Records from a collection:
####################

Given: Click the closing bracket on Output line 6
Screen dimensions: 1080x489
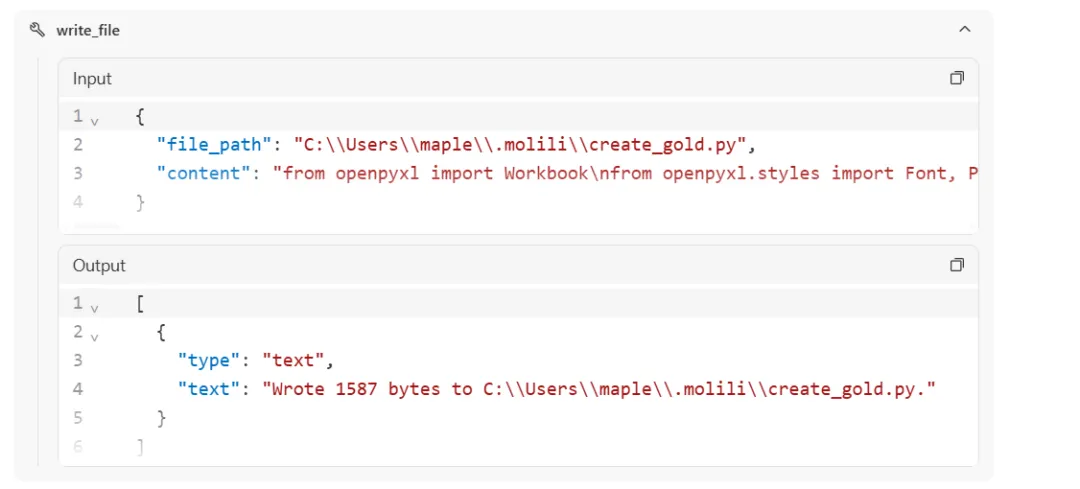Looking at the screenshot, I should coord(139,447).
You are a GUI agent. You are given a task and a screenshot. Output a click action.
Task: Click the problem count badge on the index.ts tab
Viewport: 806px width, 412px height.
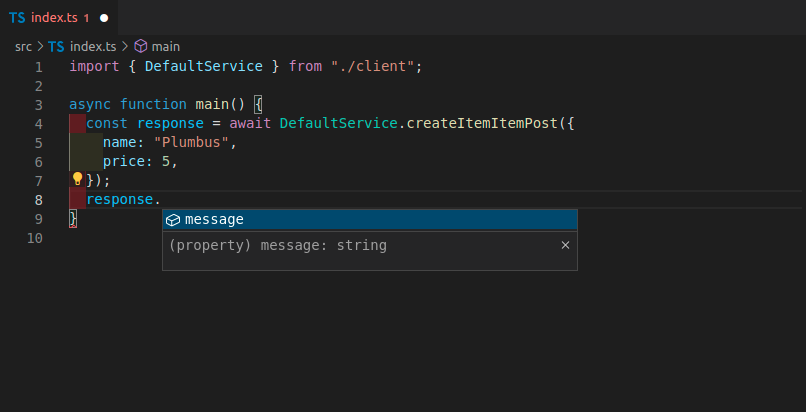coord(87,18)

####################

● To do
Please reproduce each entry exactly as given and omit the pictures.

● Solution to the exercise
Given: Click the closing bracket on Output line 6
Screen dimensions: 1080x489
Looking at the screenshot, I should coord(139,447).
You are a GUI agent. You are given a task and a screenshot. Output a click action.
Task: Click the problem count badge on the index.ts tab
Viewport: 806px width, 412px height.
coord(87,18)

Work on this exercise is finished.